Entries shown start
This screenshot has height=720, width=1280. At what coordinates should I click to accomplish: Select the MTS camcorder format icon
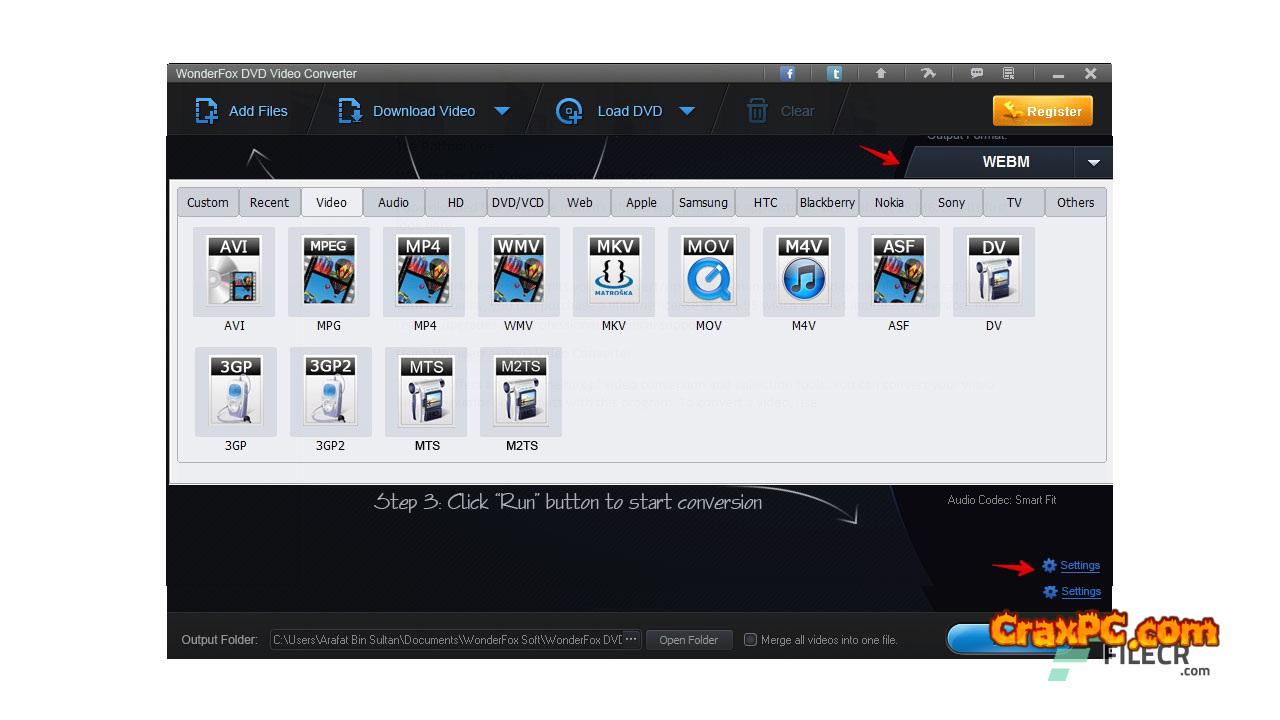(x=426, y=391)
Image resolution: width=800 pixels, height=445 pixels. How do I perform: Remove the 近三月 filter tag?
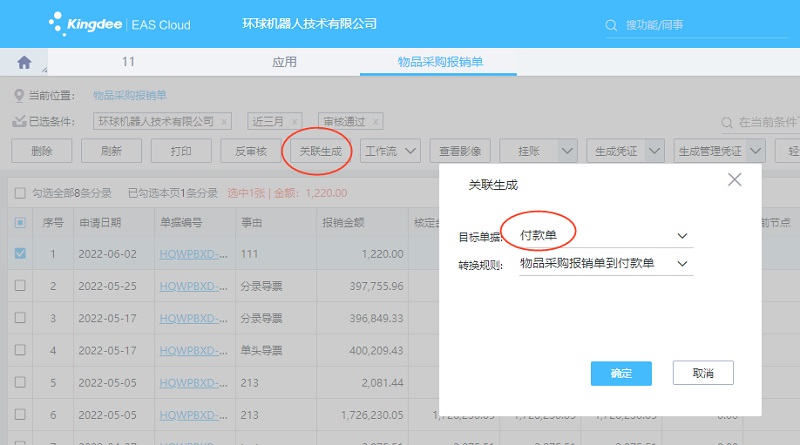(299, 121)
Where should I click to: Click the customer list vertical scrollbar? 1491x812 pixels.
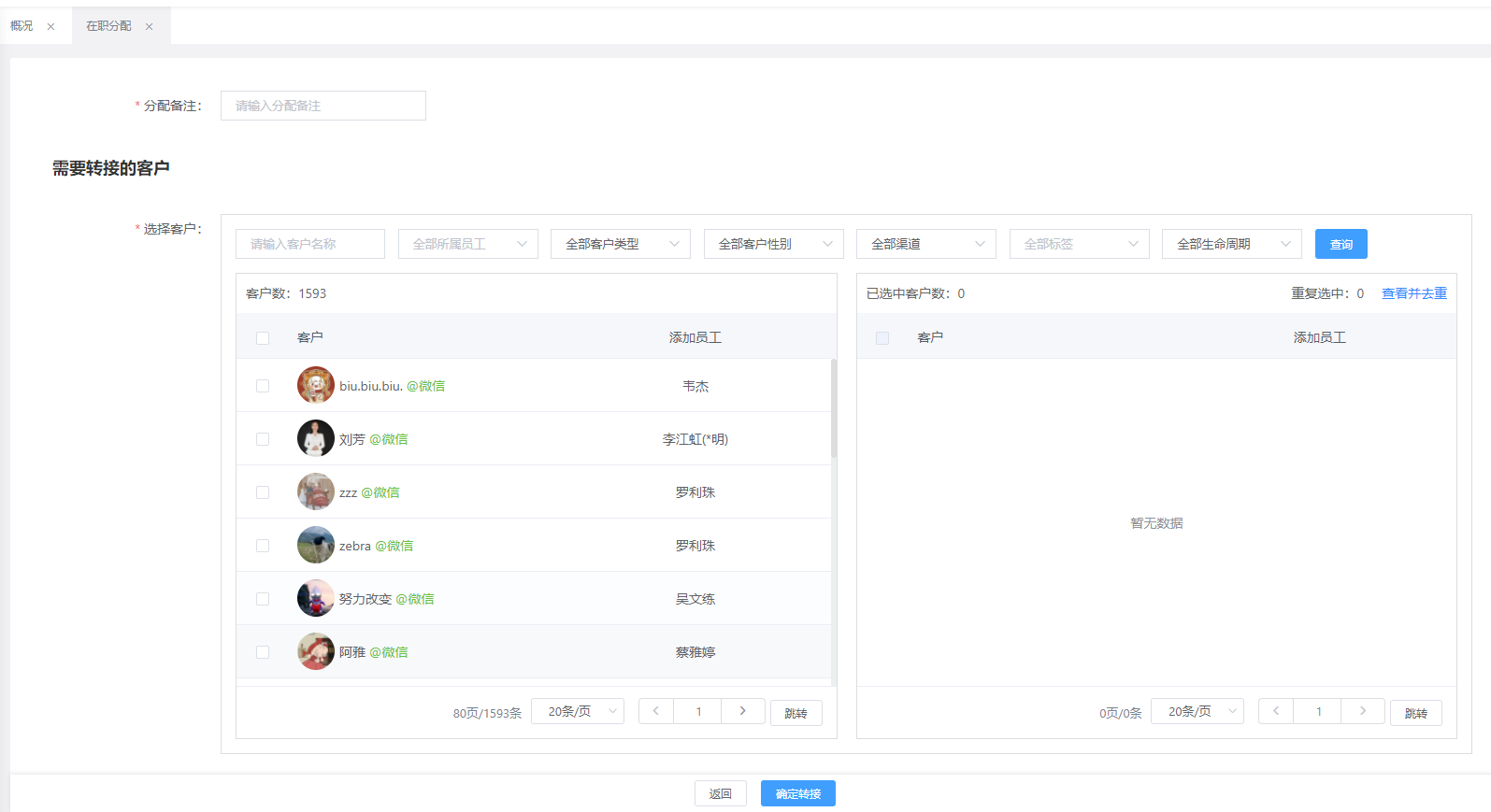pos(834,409)
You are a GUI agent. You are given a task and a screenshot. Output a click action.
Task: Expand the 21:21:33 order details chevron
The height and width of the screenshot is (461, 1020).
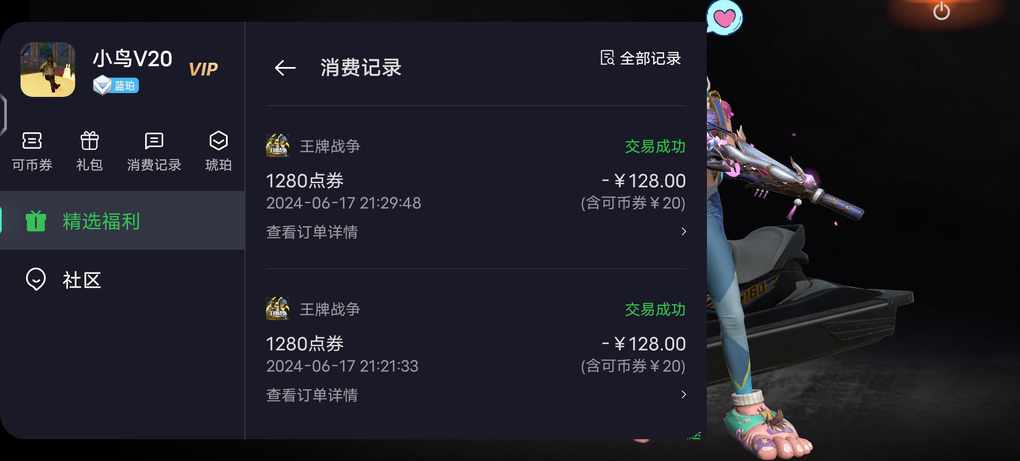[683, 394]
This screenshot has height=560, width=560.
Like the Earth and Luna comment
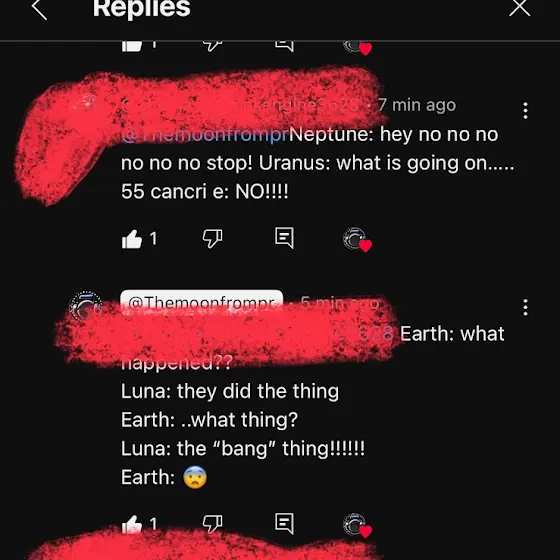[132, 524]
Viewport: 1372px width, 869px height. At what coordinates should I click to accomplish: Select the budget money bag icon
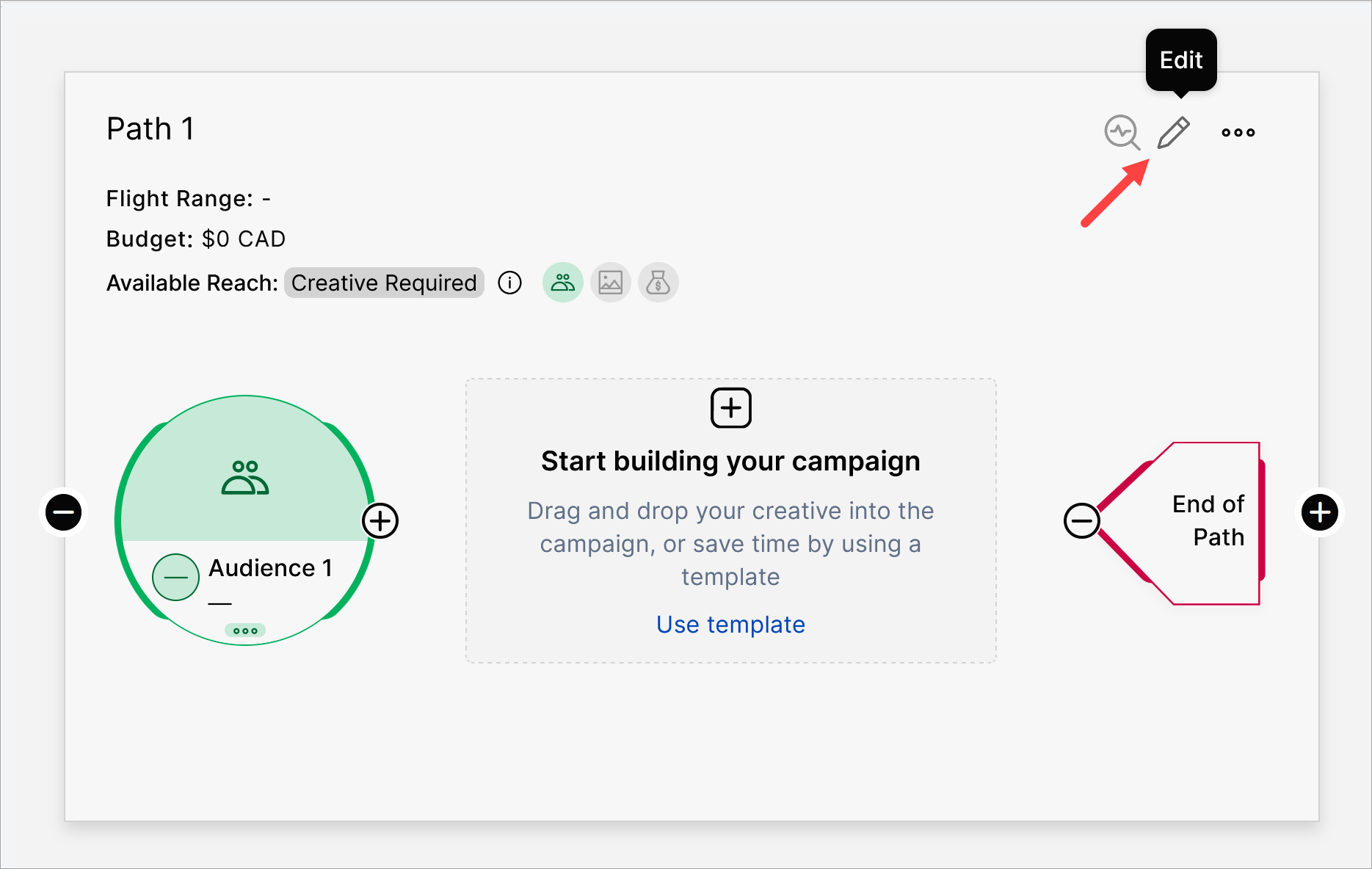(x=658, y=283)
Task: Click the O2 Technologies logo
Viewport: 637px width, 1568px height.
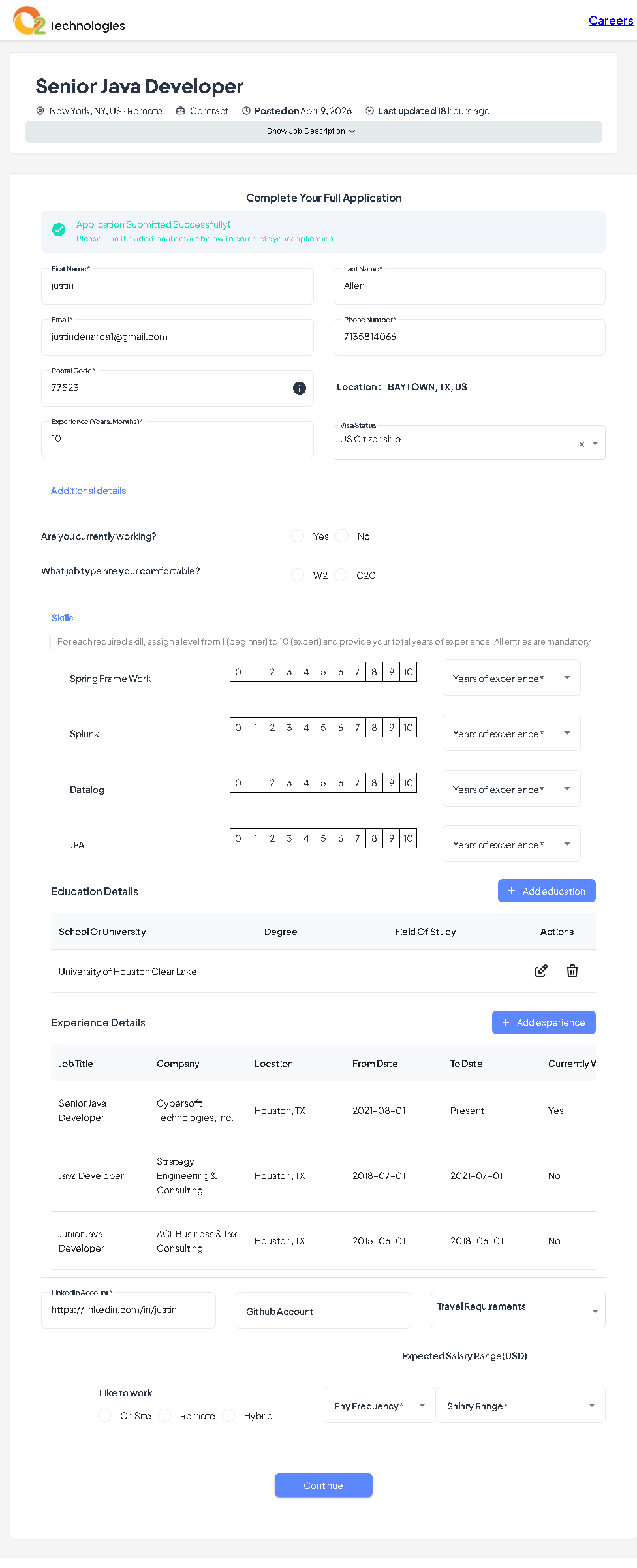Action: click(x=29, y=20)
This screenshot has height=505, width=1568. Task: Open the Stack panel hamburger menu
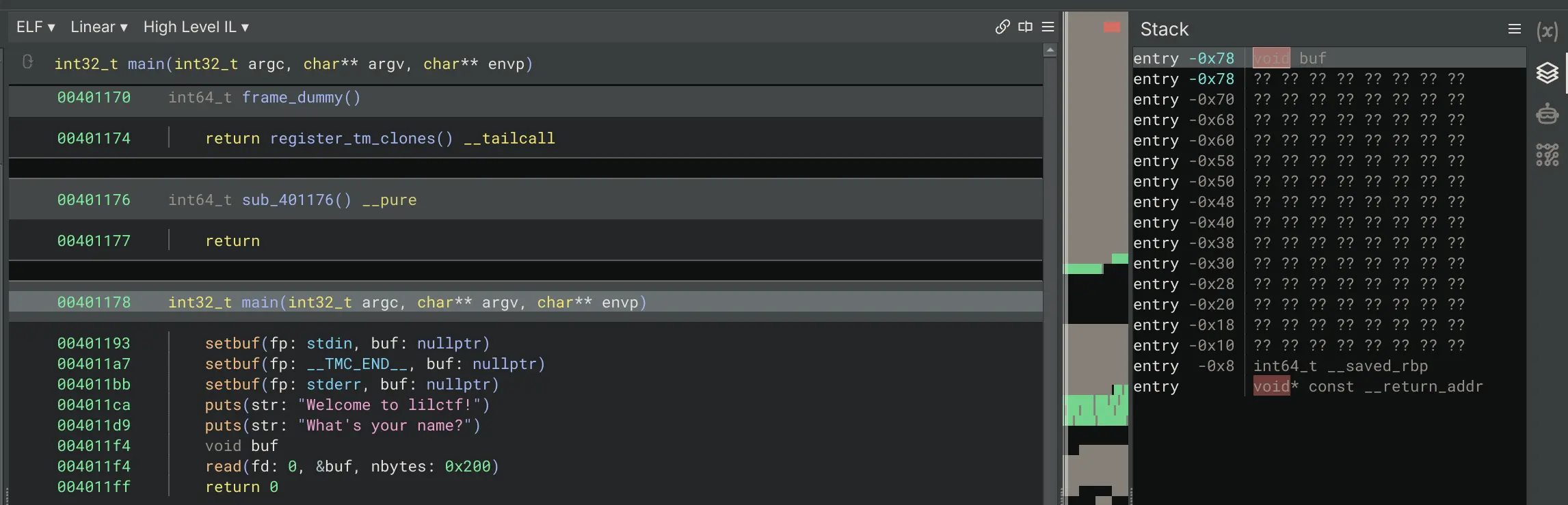pos(1514,29)
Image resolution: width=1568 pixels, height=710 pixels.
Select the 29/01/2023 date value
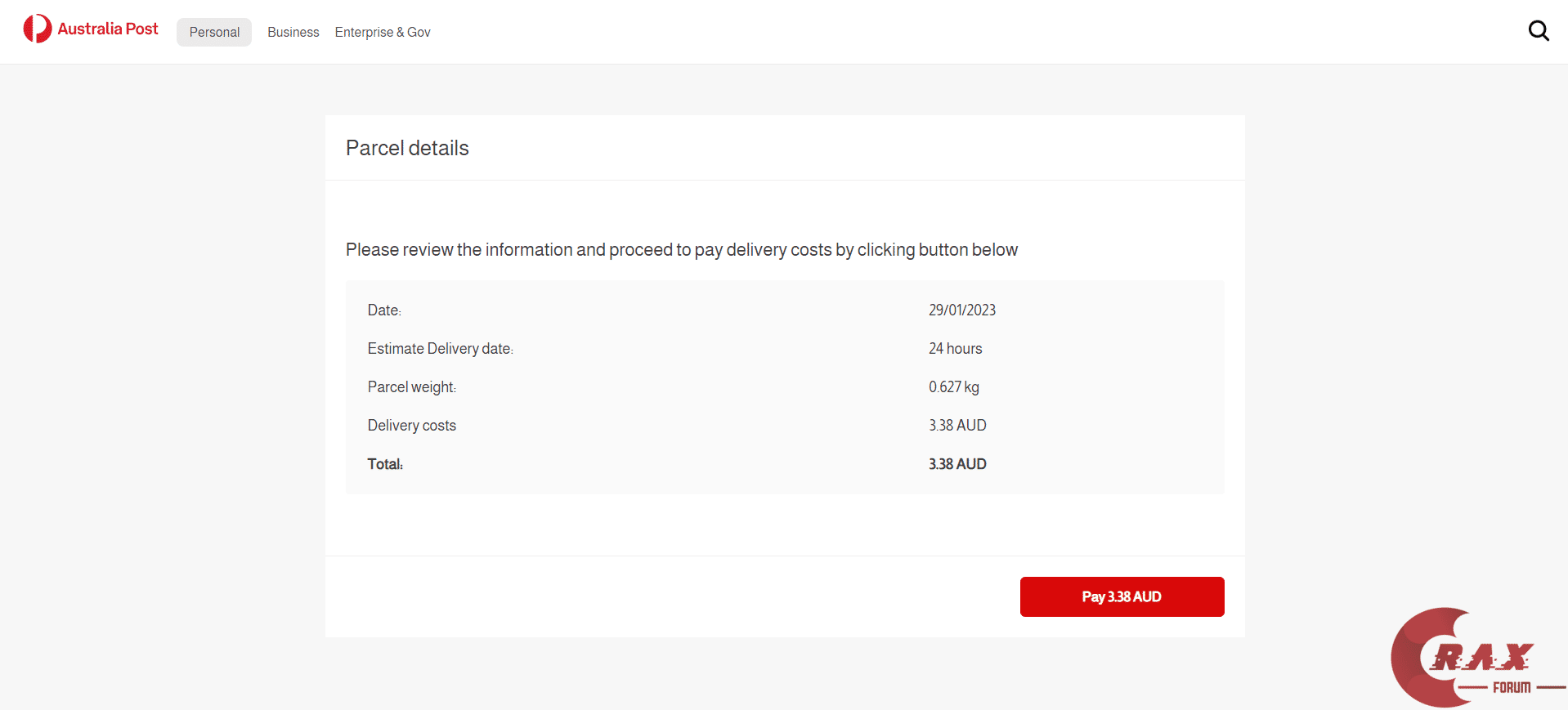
Entries shown end
Copy all of the items above word for word, leaving out the pictures.

This screenshot has height=720, width=1280. At what coordinates should I click to accomplish: Select the MTS camcorder format icon
(x=426, y=391)
Image resolution: width=800 pixels, height=445 pixels. How do I perform: Remove the 近三月 filter tag?
(299, 121)
Where should I click to: Click the customer list vertical scrollbar? 1491x812 pixels.
pos(834,409)
You are a GUI agent. You are given a task and a screenshot. Output a click action.
Task: Expand the 21:21:33 order details chevron
The height and width of the screenshot is (461, 1020).
[683, 394]
This screenshot has height=560, width=560.
Like the Earth and Luna comment
[132, 524]
Viewport: 1372px width, 869px height. At what coordinates should I click to accomplish: Select the budget money bag icon
(x=658, y=283)
Task: Click the O2 Technologies logo
Viewport: 637px width, 1568px height.
Action: click(x=29, y=20)
This screenshot has height=505, width=1568. Task: Open the Stack panel hamburger menu
pos(1514,29)
Image resolution: width=1568 pixels, height=710 pixels.
Select the 29/01/2023 date value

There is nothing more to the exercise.